We also utilize the hot water dispensed from the espresso machine to thoroughly rinse all areas. Below you'll find the water flow depicted in a cut through the group-head with mounted ESPAZZOLA.










The trick here is that we catch the water in a cup-shaped part and guide it up to the very top of the group-head. This way we rinse out all residues - even those clinging to the sealing gasket and in the groove where the cams of the portafilter lock in.

The waste water is then collected safely in a drain surrounding the cup and guided along rips down to the lower end of the ESPAZZOLA. From there it can drop off cleanly into the water basin of the espresso machine without making a big mess all around. This also ensures that your hands are kept away from hot water all the time - say good-bye to burnt fingers during cleaning for good!










With this tool at hand the annoying task of cleaning your group-head from coffee residues becomes very easy and convenient. Have a look at this short video to witness yourself:











In short the big advantages of the ESPAZZOLA are:


thoroughly remove coffee residues in less than 20 seconds

no hot water splashing around

no more burnt fingers

easy and convenient to use, no training required


If you want to lean more, contact us here or visit our website:

https://www.espazzola.ch/en/

Thank you!


----------



## 4085

As stated, am a big fan of these. yes, I am bone idle but, yes, I always have a clean group head! I believe BB have recently taken these on board as well


----------



## Jacko112

Any plans to produce them for smaller groups ie la pav's? @Espazzola


----------



## Espazzola

@Jacko112 Probably you are referring to the lever machines made by Pavoni? Well, these will need a bit more time, I think. We are currently in the process of finishing the design of an Espazzola for 53mm-machines (e.g. La Spaziale and dalla corte), but these pump-driven machines have a more roomy grouphead. The resulting Espazzola will be too large for Pavoni lever machines.

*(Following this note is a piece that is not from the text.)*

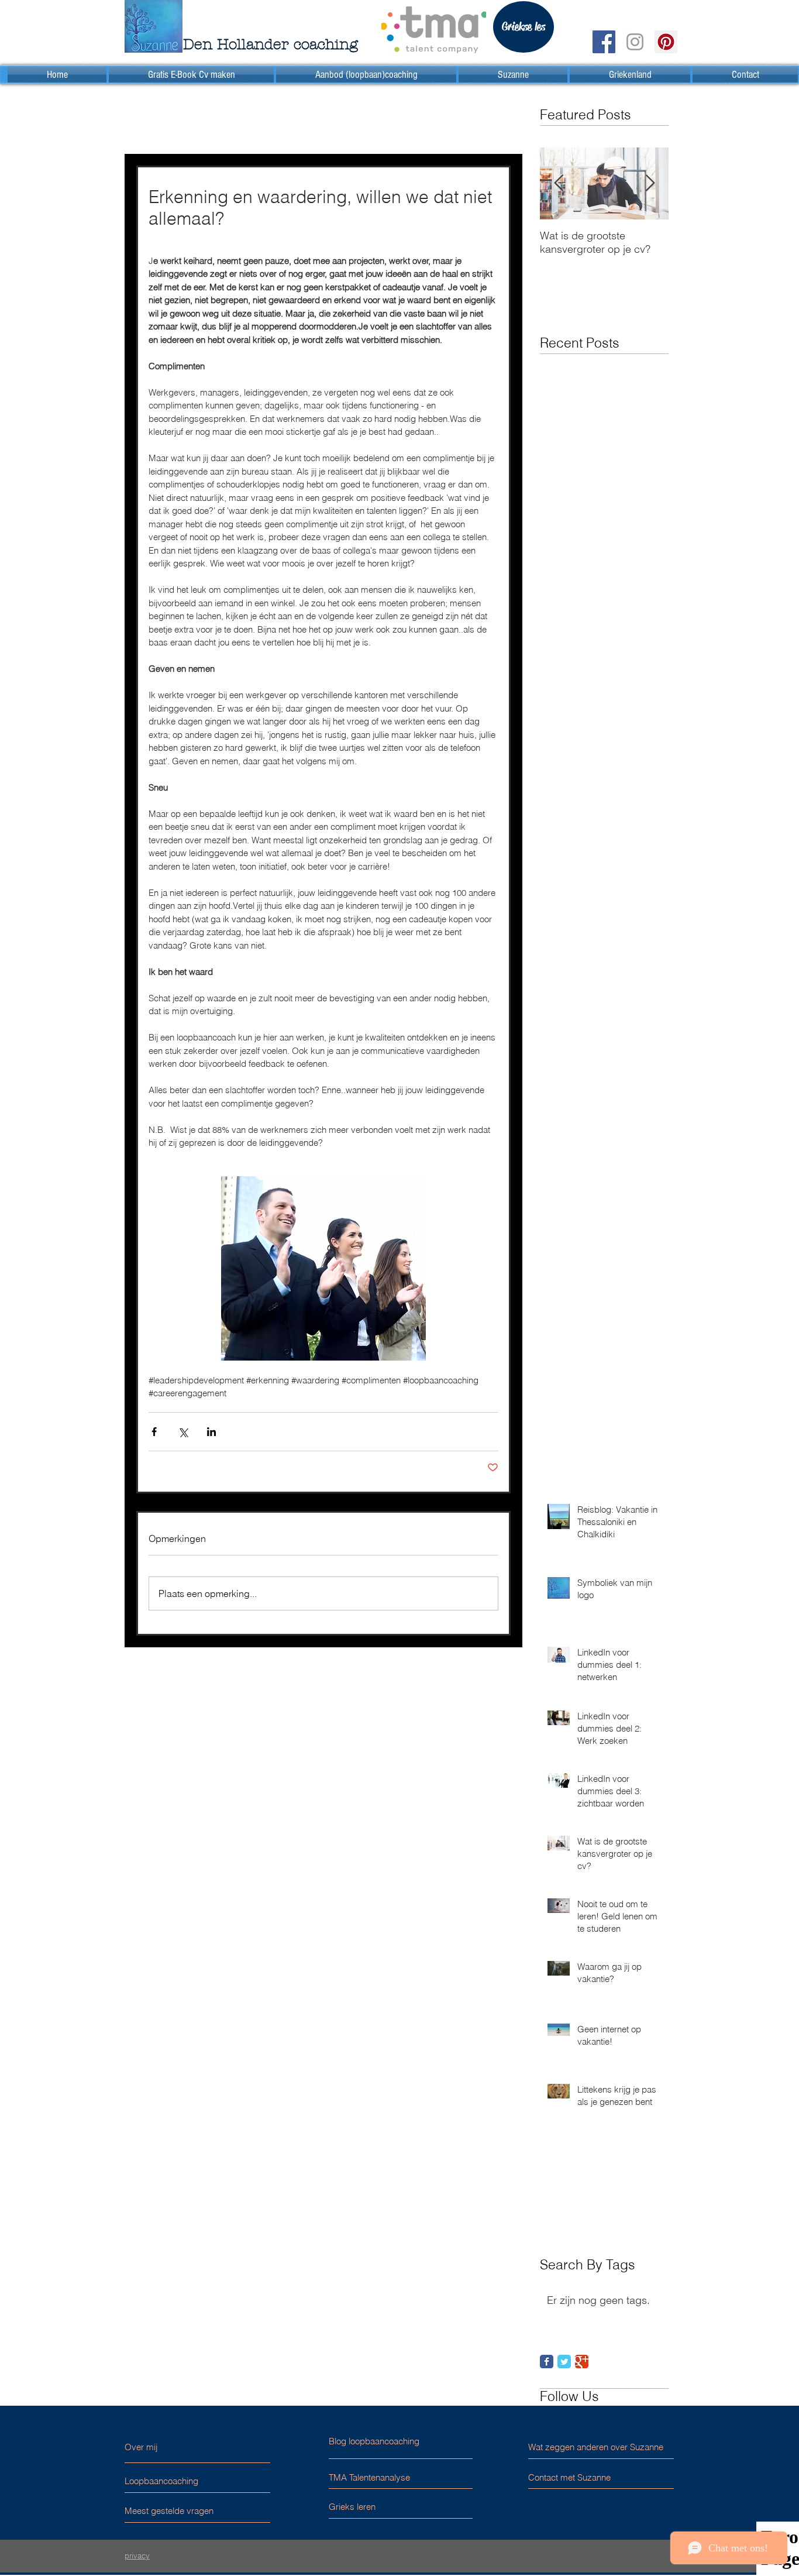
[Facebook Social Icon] (604, 41)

But we are going to adopt a design of the Espazzola which is more modular. This will help us to bring new versions more quickly. So, with a bit of patience, we might offer a suitable Espazzola not too far in the future.


----------



## ashcroc

Any plans for one to fit gaggia positioned lugs?


----------



## DavecUK

So what are the forum offers you were intending to do?


----------



## espressotechno

£33 + £4 shipping from Amazon.


----------



## Espazzola

@ashcroc The new Espazzola in 53mm will come with the possibility to adapt to two lugs on 3 and 9 o'clock (e.g. Dalla Corte), two lugs on 2 and 8 o'clock (Gaggia) or even three lugs (e.g. La Spaziale). The user can set up their copy the way they like.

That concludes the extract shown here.